- DO THIS
Please count the lines in the records below that contain the string "bookmark", treating uppercase and lowercase as different, and give only the number.

[Entries for text and item locations]

══════════

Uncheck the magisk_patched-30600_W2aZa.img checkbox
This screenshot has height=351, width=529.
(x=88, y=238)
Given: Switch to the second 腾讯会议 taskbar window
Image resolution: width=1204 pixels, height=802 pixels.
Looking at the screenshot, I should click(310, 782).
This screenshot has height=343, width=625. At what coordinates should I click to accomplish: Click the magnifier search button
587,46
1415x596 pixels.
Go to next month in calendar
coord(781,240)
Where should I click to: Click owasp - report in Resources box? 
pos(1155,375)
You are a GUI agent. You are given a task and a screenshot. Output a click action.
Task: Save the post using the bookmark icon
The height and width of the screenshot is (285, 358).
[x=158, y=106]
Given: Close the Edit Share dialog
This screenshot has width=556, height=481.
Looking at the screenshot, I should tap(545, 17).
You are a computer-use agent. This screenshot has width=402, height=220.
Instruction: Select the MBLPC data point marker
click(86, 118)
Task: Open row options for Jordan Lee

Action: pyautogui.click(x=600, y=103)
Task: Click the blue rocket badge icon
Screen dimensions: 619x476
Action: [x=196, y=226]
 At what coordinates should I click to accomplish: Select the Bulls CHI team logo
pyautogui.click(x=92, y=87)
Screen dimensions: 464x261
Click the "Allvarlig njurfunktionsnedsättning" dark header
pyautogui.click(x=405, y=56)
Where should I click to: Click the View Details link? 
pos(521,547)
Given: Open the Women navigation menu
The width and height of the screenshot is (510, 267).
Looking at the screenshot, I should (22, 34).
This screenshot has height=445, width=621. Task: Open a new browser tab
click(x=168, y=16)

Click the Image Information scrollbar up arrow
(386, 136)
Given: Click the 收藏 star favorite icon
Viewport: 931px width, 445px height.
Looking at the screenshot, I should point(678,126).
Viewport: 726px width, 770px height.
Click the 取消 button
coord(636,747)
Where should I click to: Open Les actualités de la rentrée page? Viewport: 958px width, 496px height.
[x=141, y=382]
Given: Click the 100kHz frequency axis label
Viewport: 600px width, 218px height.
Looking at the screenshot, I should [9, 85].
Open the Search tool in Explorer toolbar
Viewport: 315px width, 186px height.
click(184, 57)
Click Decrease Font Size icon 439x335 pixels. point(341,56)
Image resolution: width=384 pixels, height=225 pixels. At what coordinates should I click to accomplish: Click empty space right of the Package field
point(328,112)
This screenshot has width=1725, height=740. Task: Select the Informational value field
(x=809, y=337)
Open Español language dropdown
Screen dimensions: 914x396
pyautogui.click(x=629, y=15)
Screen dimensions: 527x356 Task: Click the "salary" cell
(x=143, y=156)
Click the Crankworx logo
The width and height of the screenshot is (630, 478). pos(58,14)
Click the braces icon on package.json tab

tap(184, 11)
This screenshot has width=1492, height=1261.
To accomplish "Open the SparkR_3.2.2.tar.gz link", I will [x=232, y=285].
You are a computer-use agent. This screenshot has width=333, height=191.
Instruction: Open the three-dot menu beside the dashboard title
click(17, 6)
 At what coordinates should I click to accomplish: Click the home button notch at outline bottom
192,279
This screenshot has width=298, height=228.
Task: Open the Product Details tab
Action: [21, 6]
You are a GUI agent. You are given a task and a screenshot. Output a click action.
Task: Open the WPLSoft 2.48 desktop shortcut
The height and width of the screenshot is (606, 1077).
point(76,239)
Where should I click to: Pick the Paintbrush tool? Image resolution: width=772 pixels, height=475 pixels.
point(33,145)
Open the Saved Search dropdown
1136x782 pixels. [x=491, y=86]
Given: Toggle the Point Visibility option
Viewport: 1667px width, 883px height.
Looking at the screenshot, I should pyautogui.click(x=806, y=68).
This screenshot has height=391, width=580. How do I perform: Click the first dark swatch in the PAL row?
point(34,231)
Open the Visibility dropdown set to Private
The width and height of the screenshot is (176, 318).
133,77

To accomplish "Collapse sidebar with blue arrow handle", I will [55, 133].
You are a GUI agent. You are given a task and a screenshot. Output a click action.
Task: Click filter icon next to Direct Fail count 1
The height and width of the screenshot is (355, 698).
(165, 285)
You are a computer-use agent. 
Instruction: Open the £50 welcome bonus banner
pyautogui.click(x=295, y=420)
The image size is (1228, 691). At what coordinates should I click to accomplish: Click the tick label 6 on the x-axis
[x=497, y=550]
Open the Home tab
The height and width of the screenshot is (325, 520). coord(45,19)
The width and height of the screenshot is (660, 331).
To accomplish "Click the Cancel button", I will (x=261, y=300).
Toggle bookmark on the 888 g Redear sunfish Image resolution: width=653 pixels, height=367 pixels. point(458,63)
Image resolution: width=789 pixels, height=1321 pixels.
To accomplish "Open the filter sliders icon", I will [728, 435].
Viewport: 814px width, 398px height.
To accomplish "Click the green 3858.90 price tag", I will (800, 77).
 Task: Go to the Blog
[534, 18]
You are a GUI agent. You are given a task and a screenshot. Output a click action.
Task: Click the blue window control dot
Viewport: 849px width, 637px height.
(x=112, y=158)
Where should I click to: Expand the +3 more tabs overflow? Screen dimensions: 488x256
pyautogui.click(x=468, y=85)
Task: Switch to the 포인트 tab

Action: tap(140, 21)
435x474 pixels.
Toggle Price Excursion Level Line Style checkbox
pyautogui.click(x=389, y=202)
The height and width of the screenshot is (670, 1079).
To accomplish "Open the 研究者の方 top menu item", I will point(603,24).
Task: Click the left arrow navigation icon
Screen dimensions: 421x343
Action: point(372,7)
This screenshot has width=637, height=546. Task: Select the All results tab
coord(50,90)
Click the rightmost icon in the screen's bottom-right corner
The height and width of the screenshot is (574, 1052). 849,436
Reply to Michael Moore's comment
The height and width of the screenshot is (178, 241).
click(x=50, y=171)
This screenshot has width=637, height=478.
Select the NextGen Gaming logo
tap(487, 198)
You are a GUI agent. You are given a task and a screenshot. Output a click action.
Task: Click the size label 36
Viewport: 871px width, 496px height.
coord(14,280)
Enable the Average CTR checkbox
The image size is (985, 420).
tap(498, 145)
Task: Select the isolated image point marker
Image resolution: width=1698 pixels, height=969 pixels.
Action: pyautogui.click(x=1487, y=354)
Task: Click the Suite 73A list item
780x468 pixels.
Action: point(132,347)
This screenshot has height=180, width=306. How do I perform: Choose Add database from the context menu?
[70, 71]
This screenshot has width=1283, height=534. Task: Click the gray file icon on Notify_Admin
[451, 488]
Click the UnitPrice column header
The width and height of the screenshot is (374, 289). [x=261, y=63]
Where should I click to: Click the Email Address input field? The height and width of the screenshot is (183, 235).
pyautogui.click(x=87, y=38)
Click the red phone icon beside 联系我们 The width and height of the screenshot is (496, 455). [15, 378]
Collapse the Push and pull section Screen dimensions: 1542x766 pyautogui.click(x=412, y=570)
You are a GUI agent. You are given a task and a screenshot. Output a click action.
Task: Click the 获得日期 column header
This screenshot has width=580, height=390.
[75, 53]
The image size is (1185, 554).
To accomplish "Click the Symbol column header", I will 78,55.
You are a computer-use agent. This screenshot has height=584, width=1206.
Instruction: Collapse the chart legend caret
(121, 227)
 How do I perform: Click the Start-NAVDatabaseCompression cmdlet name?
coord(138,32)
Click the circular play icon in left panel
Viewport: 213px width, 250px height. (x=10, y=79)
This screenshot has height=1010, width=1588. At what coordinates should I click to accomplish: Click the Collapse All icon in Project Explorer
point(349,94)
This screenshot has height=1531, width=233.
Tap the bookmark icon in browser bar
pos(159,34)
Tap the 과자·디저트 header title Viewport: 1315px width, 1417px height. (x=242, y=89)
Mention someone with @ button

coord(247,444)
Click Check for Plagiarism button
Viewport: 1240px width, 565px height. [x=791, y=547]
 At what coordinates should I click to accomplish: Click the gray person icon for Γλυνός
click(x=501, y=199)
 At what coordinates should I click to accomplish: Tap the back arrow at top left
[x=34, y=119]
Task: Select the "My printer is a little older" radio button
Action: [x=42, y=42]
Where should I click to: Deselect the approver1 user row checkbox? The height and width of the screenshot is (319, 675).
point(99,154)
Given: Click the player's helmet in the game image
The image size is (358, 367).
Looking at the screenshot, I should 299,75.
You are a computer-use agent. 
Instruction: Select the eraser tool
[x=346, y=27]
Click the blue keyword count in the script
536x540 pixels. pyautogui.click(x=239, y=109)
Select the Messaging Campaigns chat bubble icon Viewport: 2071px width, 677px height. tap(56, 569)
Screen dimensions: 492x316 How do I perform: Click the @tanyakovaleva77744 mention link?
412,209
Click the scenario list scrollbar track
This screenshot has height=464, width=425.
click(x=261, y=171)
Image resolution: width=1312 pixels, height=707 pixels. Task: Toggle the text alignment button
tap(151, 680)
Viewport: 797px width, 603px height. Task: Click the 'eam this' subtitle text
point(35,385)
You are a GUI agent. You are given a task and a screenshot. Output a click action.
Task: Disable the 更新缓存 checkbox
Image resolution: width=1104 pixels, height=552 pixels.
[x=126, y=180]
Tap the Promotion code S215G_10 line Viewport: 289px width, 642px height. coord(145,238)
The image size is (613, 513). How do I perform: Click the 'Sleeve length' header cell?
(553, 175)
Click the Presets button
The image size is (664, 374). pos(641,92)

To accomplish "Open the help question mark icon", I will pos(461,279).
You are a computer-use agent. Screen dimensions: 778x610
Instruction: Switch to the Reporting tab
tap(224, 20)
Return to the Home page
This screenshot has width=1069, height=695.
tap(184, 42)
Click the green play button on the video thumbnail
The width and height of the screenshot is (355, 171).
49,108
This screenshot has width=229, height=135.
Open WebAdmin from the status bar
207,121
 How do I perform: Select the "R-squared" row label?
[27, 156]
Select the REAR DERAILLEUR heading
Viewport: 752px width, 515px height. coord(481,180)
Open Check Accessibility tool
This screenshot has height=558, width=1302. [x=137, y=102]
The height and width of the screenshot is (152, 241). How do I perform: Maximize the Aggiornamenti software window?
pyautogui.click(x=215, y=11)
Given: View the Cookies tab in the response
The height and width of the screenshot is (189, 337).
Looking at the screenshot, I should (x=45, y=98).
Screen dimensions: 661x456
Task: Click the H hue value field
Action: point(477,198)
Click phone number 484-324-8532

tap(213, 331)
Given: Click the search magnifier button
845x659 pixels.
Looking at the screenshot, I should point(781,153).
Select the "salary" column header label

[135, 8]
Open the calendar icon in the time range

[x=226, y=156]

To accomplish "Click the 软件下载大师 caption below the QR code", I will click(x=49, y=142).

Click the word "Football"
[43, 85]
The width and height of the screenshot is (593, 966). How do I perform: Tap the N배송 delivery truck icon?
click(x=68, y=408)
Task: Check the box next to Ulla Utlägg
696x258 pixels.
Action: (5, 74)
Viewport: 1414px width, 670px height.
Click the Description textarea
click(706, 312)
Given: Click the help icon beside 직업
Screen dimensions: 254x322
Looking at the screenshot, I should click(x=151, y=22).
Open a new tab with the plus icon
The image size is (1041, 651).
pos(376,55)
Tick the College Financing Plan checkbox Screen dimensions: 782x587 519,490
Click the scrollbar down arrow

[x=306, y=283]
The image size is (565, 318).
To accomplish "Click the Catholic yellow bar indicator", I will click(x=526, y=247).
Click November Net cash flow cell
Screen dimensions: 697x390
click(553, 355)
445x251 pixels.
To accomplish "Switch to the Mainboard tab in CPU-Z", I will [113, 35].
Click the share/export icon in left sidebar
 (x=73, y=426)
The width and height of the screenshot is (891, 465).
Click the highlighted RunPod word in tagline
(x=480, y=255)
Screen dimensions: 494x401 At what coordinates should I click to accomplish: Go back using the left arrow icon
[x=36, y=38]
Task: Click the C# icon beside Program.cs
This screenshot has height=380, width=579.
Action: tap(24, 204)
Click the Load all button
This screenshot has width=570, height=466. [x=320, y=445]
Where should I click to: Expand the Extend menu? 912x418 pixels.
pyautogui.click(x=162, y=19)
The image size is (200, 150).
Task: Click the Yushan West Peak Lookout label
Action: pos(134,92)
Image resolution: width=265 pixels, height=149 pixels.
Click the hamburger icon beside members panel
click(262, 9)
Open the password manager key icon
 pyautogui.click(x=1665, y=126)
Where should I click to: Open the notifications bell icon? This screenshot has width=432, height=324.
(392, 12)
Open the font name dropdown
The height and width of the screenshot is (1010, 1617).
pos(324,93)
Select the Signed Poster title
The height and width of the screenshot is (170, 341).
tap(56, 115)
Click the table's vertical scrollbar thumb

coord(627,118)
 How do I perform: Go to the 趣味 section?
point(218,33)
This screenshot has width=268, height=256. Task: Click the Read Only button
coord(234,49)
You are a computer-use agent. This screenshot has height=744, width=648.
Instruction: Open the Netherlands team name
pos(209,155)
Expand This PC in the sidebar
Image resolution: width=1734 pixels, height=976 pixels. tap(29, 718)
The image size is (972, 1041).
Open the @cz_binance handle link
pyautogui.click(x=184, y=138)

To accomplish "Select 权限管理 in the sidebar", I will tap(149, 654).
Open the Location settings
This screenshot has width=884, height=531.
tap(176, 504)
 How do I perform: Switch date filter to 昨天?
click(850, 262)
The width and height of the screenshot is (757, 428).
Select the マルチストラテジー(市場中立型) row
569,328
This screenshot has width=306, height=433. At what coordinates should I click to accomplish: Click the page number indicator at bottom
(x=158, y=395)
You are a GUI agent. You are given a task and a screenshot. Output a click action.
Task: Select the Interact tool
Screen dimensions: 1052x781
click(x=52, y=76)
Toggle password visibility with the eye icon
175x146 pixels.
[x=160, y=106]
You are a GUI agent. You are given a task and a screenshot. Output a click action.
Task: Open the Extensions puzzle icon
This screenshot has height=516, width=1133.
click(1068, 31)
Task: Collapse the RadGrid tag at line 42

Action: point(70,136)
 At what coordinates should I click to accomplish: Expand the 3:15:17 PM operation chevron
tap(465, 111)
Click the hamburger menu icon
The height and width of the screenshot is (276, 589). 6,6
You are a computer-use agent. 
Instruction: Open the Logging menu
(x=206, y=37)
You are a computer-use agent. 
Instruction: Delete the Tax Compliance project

══════════

- WORKED SOLUTION
3